[EXERCISE GOAL] What is needed is an exact copy of the lines from the one containing "Screen dimensions: 500x406" through the last line of the records below, with no pictures.

[EXTRACTED INFORMATION]
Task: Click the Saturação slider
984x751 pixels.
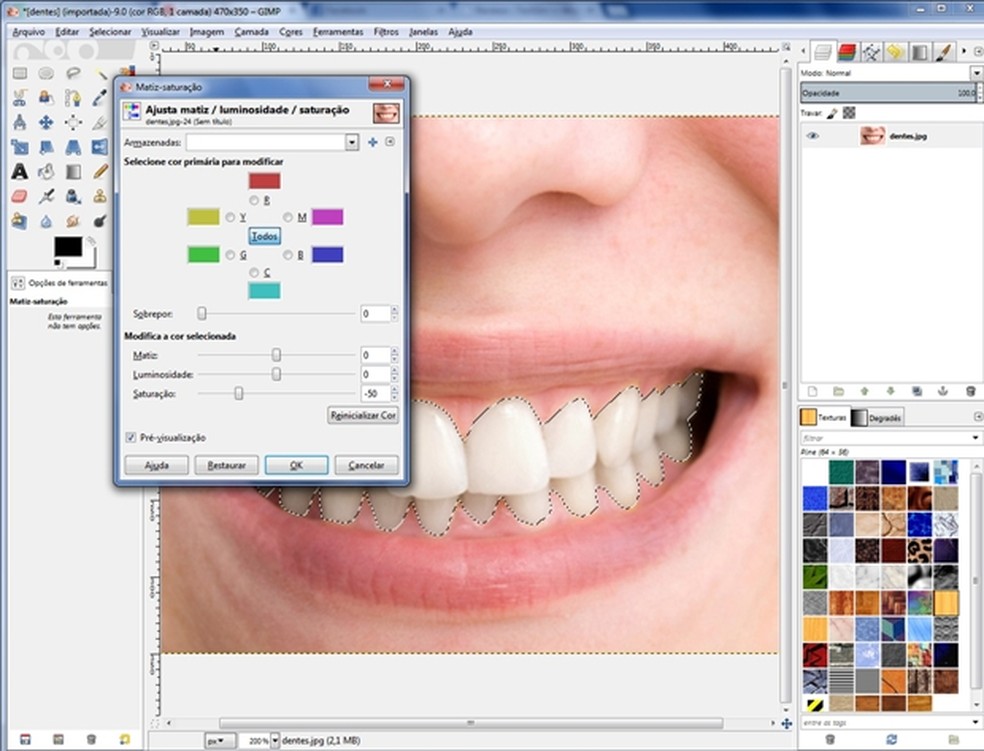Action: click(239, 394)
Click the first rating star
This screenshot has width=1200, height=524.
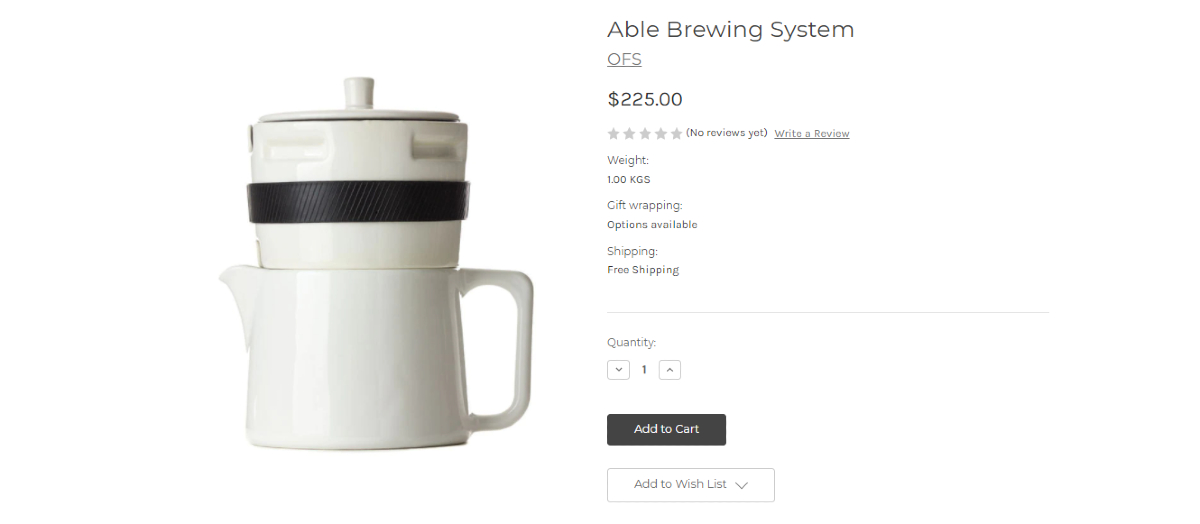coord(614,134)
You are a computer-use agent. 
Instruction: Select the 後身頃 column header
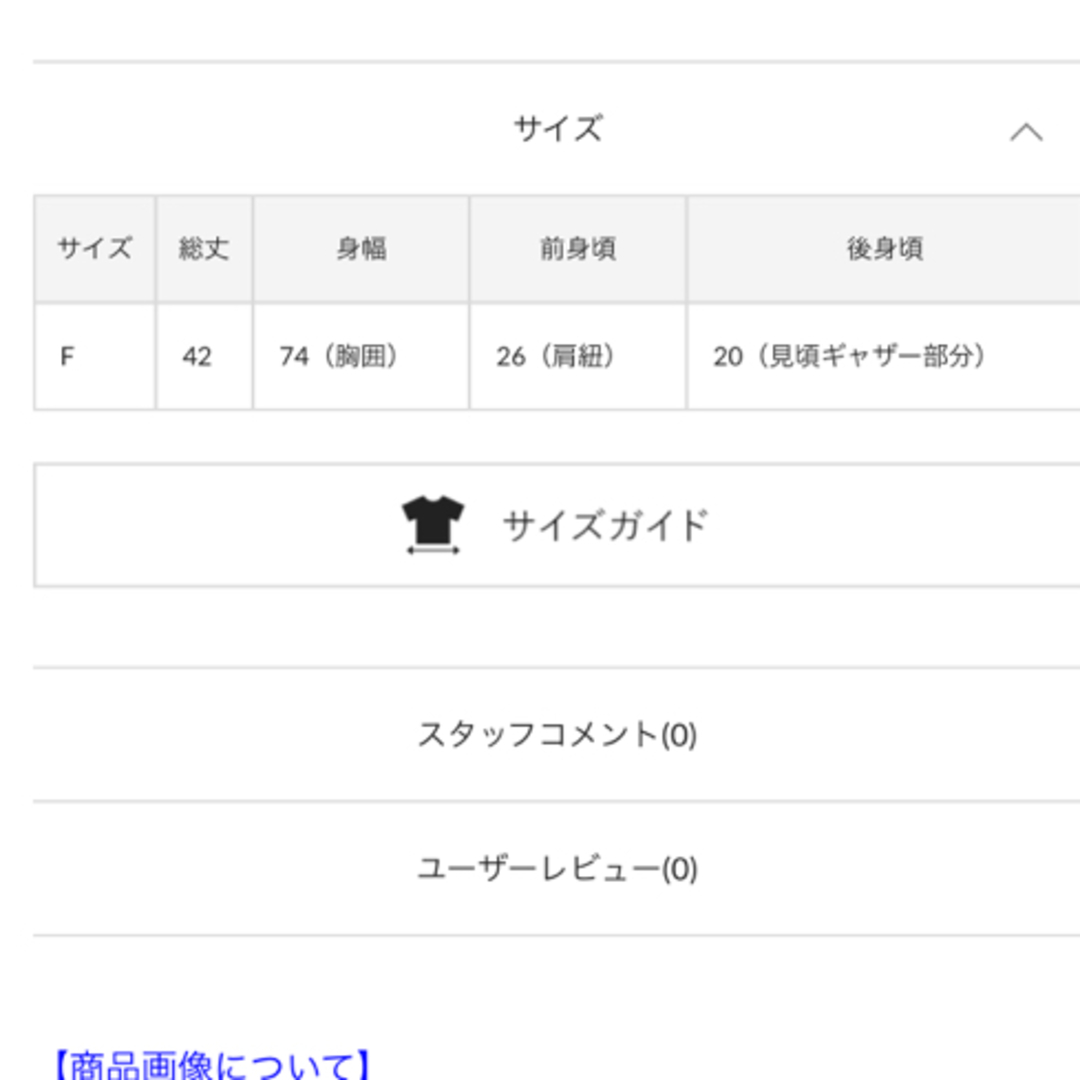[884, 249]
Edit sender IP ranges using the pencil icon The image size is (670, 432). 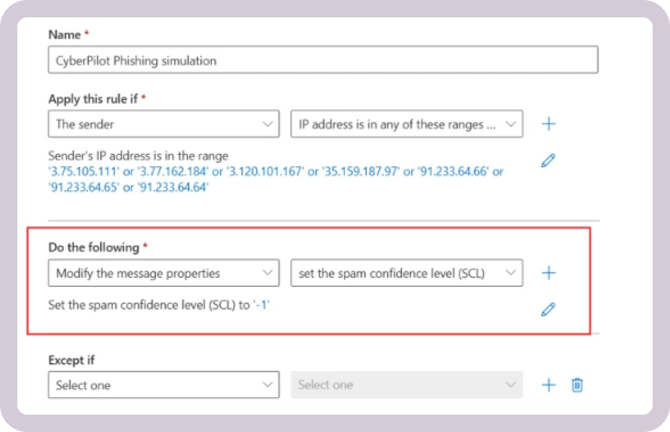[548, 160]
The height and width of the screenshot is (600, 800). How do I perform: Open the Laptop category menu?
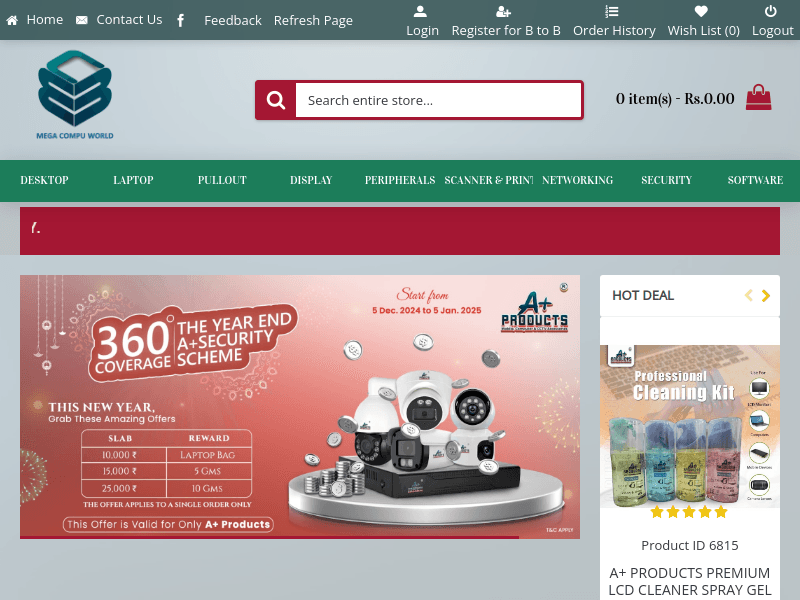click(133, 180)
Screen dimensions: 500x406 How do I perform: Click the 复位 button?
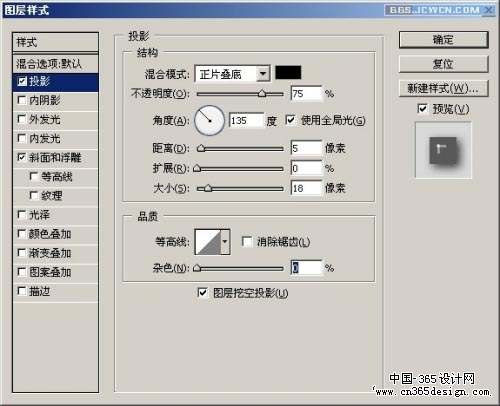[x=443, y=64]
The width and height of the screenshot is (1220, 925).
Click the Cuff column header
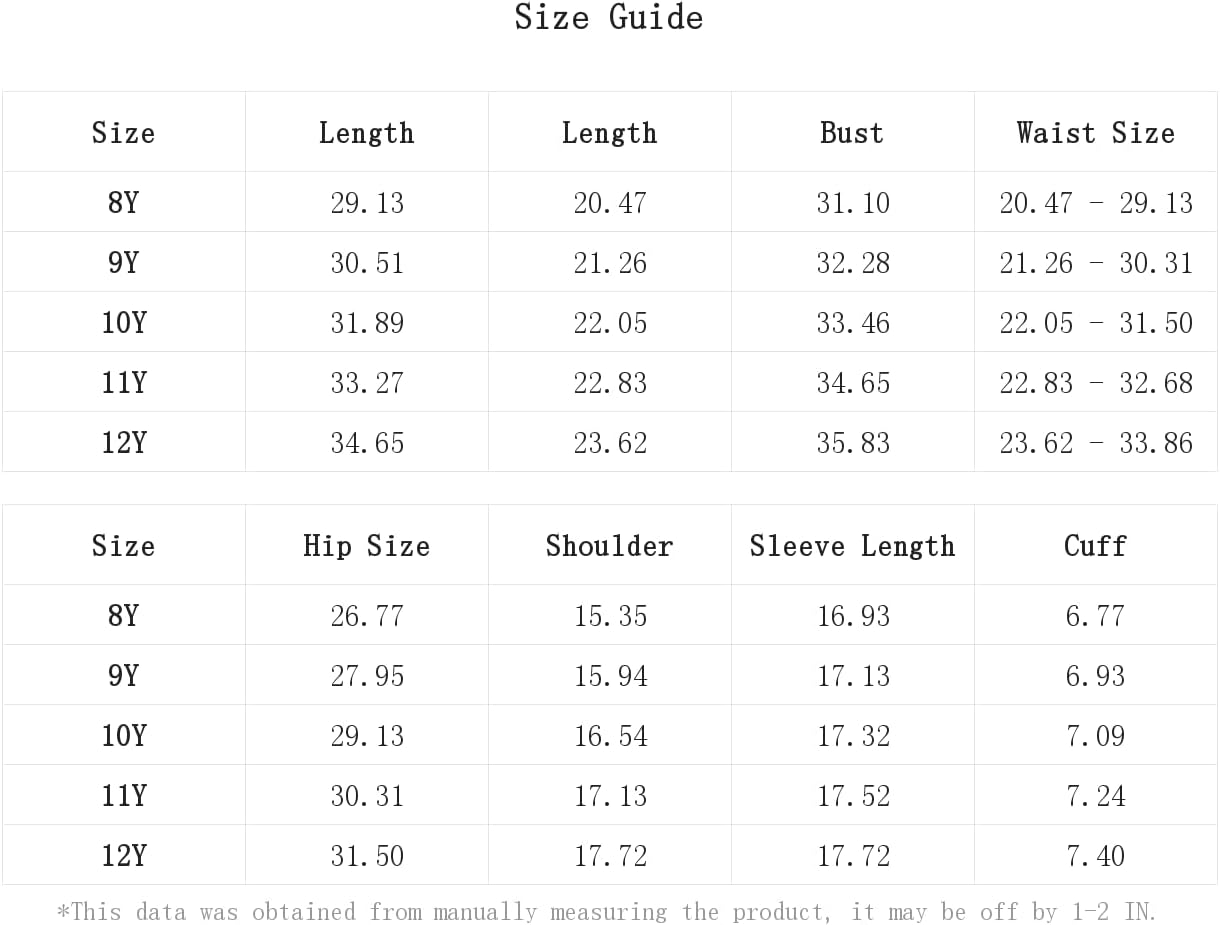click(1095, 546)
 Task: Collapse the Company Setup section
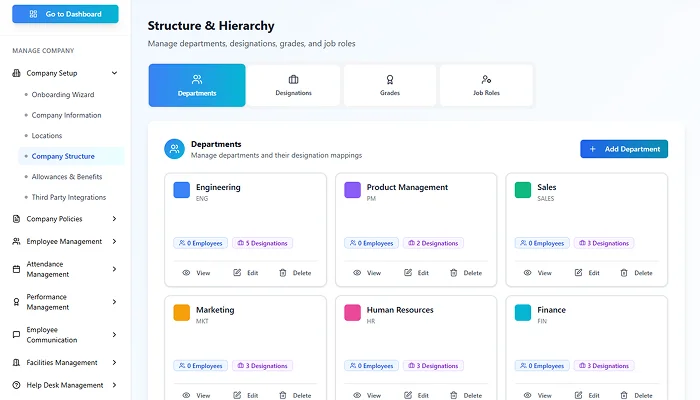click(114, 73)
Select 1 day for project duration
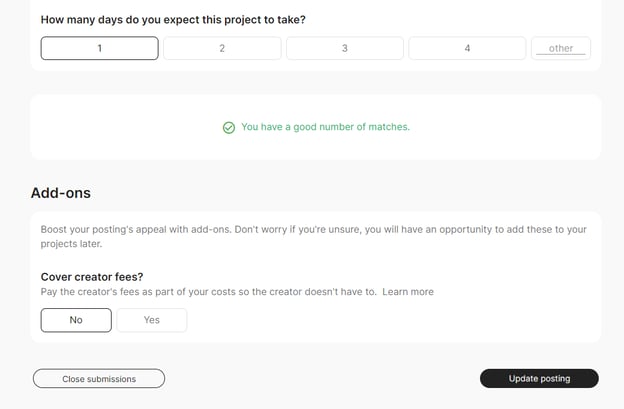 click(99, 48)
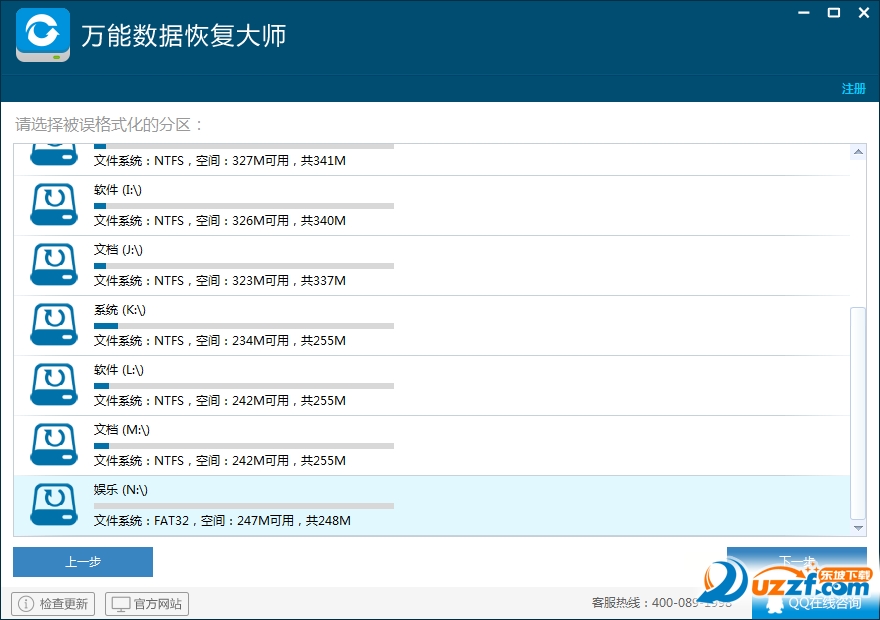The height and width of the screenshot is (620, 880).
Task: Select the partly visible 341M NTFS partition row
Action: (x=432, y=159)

[ANSWER AREA]
Screen dimensions: 500x406 How do I perform: Click the 复位 button?
[x=443, y=64]
The width and height of the screenshot is (1220, 925).
Click the Cuff column header
click(1095, 546)
 Task: Collapse the Company Setup section
click(114, 73)
Select 1 day for project duration
 click(99, 48)
The height and width of the screenshot is (620, 880).
Task: Select the partly visible 341M NTFS partition row
Action: (x=432, y=159)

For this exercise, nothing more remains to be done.